(Extracted records)
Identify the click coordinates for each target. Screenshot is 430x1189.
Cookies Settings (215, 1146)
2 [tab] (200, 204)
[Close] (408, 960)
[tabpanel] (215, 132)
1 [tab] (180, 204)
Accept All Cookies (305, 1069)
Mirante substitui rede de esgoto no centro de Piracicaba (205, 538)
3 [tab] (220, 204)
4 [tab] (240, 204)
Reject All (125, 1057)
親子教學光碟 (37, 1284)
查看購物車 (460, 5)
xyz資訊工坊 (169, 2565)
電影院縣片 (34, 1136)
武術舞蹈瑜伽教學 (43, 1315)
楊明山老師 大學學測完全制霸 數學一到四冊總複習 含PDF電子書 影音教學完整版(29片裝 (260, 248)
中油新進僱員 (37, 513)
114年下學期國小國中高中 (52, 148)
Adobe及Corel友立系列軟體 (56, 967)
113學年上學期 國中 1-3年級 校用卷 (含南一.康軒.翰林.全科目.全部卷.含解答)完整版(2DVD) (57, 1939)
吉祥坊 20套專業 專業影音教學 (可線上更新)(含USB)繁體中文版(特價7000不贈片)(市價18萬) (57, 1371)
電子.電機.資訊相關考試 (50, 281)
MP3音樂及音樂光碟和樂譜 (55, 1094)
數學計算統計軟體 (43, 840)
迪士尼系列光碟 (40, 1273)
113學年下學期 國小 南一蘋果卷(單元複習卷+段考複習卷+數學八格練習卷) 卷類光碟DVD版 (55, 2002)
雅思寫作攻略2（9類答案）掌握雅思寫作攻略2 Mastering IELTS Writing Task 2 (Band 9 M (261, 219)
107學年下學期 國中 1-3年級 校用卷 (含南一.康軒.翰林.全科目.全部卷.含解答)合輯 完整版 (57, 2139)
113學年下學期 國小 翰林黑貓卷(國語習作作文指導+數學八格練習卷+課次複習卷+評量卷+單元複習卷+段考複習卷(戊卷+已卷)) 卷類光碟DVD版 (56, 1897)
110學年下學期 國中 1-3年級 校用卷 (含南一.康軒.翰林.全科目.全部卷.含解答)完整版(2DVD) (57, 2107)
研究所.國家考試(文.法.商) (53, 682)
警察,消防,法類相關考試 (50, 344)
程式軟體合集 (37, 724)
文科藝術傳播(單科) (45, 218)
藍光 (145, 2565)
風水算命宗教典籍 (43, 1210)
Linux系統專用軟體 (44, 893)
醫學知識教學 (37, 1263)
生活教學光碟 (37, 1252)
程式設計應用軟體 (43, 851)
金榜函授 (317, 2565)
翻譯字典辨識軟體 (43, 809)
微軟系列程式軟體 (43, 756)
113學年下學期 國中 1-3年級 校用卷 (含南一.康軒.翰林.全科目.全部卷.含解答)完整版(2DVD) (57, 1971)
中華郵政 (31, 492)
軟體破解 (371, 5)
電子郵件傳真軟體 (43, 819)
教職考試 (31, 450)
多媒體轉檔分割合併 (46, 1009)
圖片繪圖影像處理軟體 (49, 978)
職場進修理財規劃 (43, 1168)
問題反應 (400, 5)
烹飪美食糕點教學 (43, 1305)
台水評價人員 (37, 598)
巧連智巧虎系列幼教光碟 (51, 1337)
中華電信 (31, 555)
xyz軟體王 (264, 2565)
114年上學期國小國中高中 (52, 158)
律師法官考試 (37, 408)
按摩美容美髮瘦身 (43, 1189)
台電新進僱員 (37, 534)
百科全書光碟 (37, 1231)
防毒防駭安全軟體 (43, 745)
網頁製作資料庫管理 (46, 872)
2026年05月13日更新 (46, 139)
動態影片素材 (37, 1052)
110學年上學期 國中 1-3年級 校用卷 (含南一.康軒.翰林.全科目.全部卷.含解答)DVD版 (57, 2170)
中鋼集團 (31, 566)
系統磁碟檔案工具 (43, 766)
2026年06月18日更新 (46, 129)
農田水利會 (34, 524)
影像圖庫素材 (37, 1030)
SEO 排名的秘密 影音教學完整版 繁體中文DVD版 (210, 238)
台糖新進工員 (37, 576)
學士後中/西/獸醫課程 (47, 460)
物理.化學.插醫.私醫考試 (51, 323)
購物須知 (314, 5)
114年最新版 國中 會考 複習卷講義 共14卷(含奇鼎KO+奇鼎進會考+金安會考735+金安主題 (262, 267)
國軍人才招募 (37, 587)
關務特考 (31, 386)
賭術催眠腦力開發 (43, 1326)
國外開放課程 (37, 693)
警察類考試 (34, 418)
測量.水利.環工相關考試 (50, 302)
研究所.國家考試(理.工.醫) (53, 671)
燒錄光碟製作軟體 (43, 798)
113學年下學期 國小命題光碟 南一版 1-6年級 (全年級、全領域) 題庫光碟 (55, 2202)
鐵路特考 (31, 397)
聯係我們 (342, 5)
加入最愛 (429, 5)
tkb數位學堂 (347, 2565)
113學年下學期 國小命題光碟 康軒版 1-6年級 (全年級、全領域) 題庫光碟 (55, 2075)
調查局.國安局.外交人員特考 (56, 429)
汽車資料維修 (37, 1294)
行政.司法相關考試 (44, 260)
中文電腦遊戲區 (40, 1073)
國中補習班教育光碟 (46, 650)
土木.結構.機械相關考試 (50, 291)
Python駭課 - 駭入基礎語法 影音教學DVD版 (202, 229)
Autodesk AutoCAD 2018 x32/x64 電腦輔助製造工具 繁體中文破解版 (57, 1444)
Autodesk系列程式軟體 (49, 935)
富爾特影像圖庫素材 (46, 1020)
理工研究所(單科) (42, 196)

TASK INSTRUCTIONS: Above are some records; copy exactly the lines from the one with "MP3音樂及音樂光碟和樂譜 (55, 1094)" through the one with "中文電腦遊戲區 (40, 1073)", both included, and no others.

SOLUTION BELOW:
MP3音樂及音樂光碟和樂譜 (55, 1094)
數學計算統計軟體 (43, 840)
迪士尼系列光碟 (40, 1273)
113學年下學期 國小 南一蘋果卷(單元複習卷+段考複習卷+數學八格練習卷) 卷類光碟DVD版 (55, 2002)
雅思寫作攻略2（9類答案）掌握雅思寫作攻略2 Mastering IELTS Writing Task 2 (Band 9 M (261, 219)
107學年下學期 國中 1-3年級 校用卷 (含南一.康軒.翰林.全科目.全部卷.含解答)合輯 完整版 (57, 2139)
113學年下學期 國小 翰林黑貓卷(國語習作作文指導+數學八格練習卷+課次複習卷+評量卷+單元複習卷+段考複習卷(戊卷+已卷)) 卷類光碟DVD版 (56, 1897)
110學年下學期 國中 1-3年級 校用卷 (含南一.康軒.翰林.全科目.全部卷.含解答)完整版(2DVD) (57, 2107)
研究所.國家考試(文.法.商) (53, 682)
警察,消防,法類相關考試 (50, 344)
程式軟體合集 (37, 724)
文科藝術傳播(單科) (45, 218)
藍光 (145, 2565)
風水算命宗教典籍 (43, 1210)
Linux系統專用軟體 (44, 893)
醫學知識教學 (37, 1263)
生活教學光碟 (37, 1252)
程式設計應用軟體 (43, 851)
金榜函授 (317, 2565)
翻譯字典辨識軟體 (43, 809)
微軟系列程式軟體 (43, 756)
113學年下學期 國中 1-3年級 校用卷 (含南一.康軒.翰林.全科目.全部卷.含解答)完整版(2DVD) (57, 1971)
中華郵政 (31, 492)
軟體破解 (371, 5)
電子郵件傳真軟體 (43, 819)
教職考試 (31, 450)
多媒體轉檔分割合併 (46, 1009)
圖片繪圖影像處理軟體 (49, 978)
職場進修理財規劃 (43, 1168)
問題反應 (400, 5)
烹飪美食糕點教學 (43, 1305)
台水評價人員 (37, 598)
巧連智巧虎系列幼教光碟 (51, 1337)
中華電信 (31, 555)
xyz軟體王 (264, 2565)
114年上學期國小國中高中 (52, 158)
律師法官考試 (37, 408)
按摩美容美髮瘦身 (43, 1189)
台電新進僱員 (37, 534)
百科全書光碟 (37, 1231)
防毒防駭安全軟體 (43, 745)
網頁製作資料庫管理 (46, 872)
2026年05月13日更新 (46, 139)
動態影片素材 (37, 1052)
110學年上學期 國中 1-3年級 校用卷 (含南一.康軒.翰林.全科目.全部卷.含解答)DVD版 (57, 2170)
中鋼集團 (31, 566)
系統磁碟檔案工具 (43, 766)
2026年06月18日更新 (46, 129)
農田水利會 (34, 524)
影像圖庫素材 (37, 1030)
SEO 排名的秘密 影音教學完整版 繁體中文DVD版 (210, 238)
台糖新進工員 (37, 576)
學士後中/西/獸醫課程 (47, 460)
物理.化學.插醫.私醫考試 (51, 323)
購物須知 (314, 5)
114年最新版 國中 會考 複習卷講義 共14卷(含奇鼎KO+奇鼎進會考+金安會考735+金安主題 (262, 267)
國軍人才招募 (37, 587)
關務特考 (31, 386)
賭術催眠腦力開發 (43, 1326)
國外開放課程 (37, 693)
警察類考試 (34, 418)
測量.水利.環工相關考試 (50, 302)
研究所.國家考試(理.工.醫) (53, 671)
燒錄光碟製作軟體 (43, 798)
113學年下學期 國小命題光碟 南一版 1-6年級 (全年級、全領域) 題庫光碟 (55, 2202)
鐵路特考 (31, 397)
聯係我們 (342, 5)
加入最愛 (429, 5)
tkb數位學堂 (347, 2565)
113學年下學期 國小命題光碟 康軒版 1-6年級 (全年級、全領域) 題庫光碟 (55, 2075)
調查局.國安局.外交人員特考 (56, 429)
汽車資料維修 (37, 1294)
行政.司法相關考試 (44, 260)
中文電腦遊戲區 (40, 1073)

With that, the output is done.